┌──

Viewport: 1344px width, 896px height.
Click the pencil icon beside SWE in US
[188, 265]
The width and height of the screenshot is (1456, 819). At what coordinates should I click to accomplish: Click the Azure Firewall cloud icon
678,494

└──

§ Try it:
Lines before the one containing "Click the pencil icon beside SWE in US" are left out. Repeat that line and all lines after it in the records above exactly.

§ Result of the exercise:
Click the pencil icon beside SWE in US
[188, 265]
The width and height of the screenshot is (1456, 819). At what coordinates should I click to accomplish: Click the Azure Firewall cloud icon
678,494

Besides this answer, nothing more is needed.